Applicants Mr and Mrs Hoyle challenged the national park authority after it refused permission to knock down Gilbury, which sits on the eastern bank of the river and was built in the mid-1960s.

The NPA said the newer, taller property complete with roof terraces would create unacceptable light pollution and be out of character.

The home is on the eastern bank of Beaulieu River
The home is on the eastern bank of Beaulieu River

As reported in the A&T, Lord Montagu's sister, Mary Montagu-Scott, a member of the Beaulieu River Management team and commodore of the Beaulieu River Sailing club, had warned any light pollution could be “damaging” to people's night vision and “present a hazard to safe navigation”.

The appeal was thrown out by a planning inspector who said the replacement dwelling would assume "a striking and uncommon appearance".

The decision report said: "This would be apparent in views towards the site from the river, particularly during times when the terracing is in use during hours of darkness."
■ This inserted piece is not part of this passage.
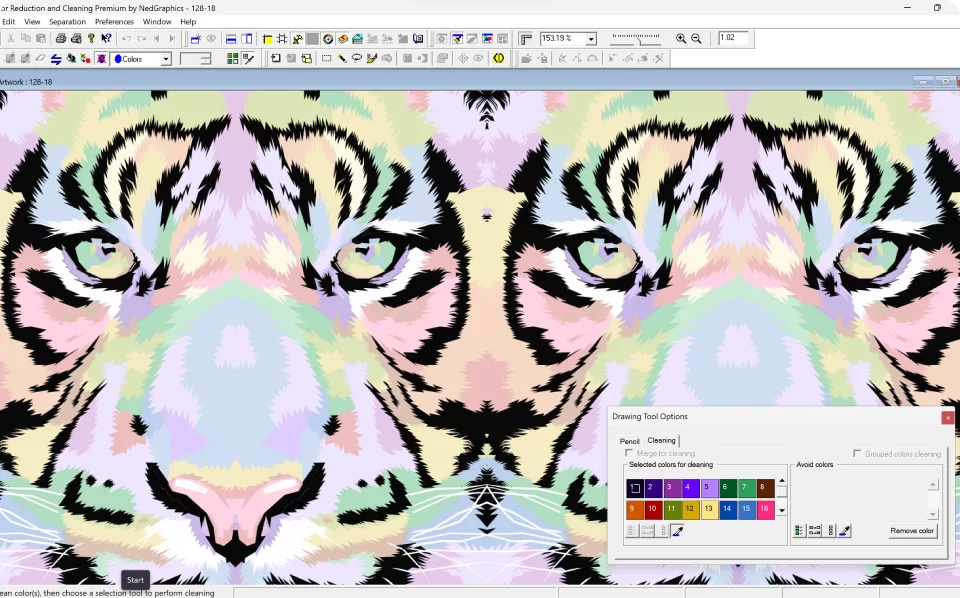This screenshot has height=598, width=960.
Task: Select the rectangular selection tool icon
Action: click(326, 59)
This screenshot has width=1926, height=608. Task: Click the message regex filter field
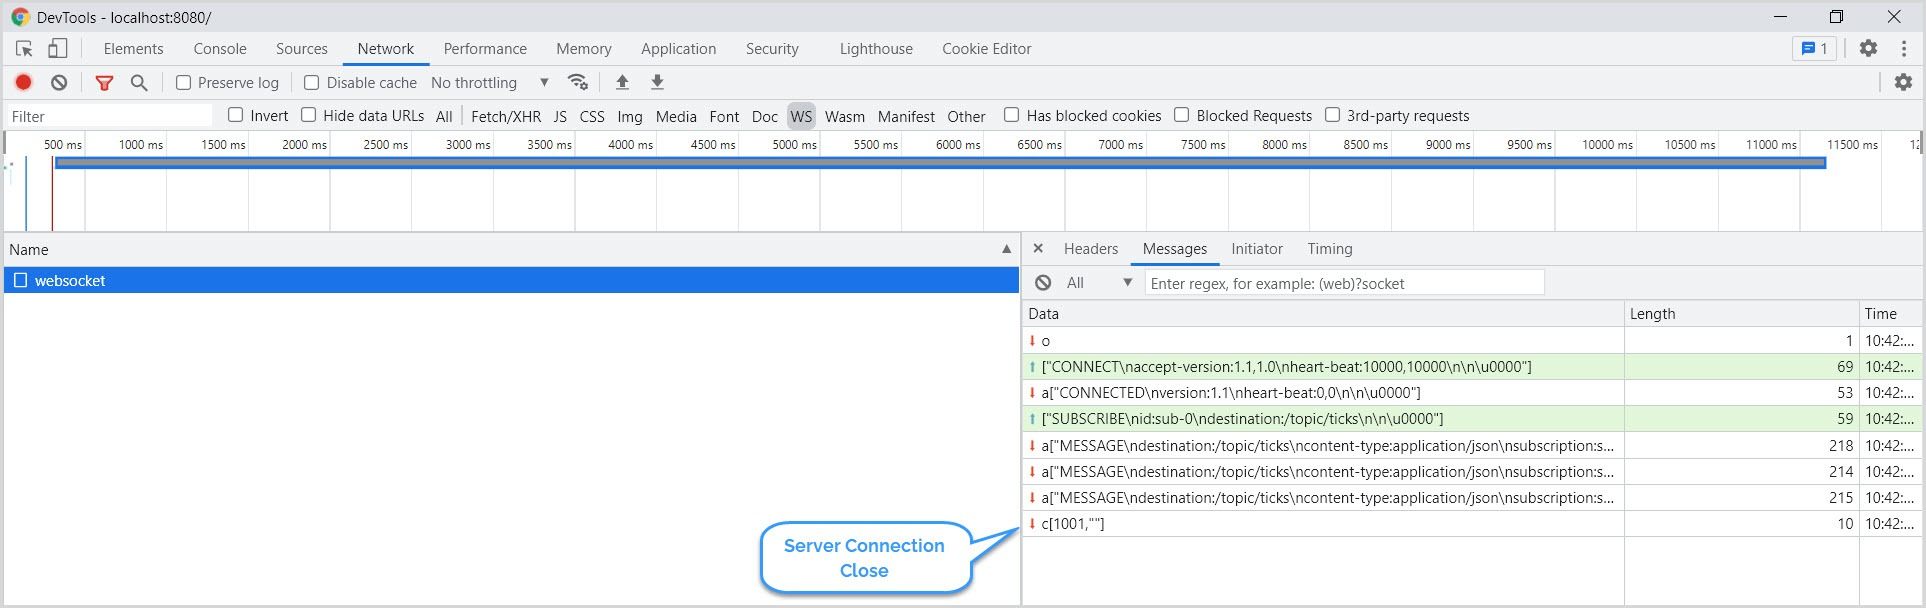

It added that the large number of external lights, such as for the roof terraces, garden paths and pool, would erode the tranquil nature of the site with light and noise.

The plans had sparked 13 letters of objection, including opposition from Beaulieu Parish Council.

One neighbour, who said they had been a mooring holder on the river for more than 50 years, wrote: "I often navigate the river at night. Every time a tree is cut down that job becomes more difficult as the light pollution is increased, making the few marks harder to find. This is a danger to boaters."

The applicants had hoped to build the new four-bedroom home with three wings around a central glazed atrium at the 1.6-acre site in Gilbury Lane.

The plans included an overhanging first floor looking south, and one side comprising a series of planted terraces.

The Hoyles also wanted to replace two outbuildings with an art studio, boathouse and new swimming pool.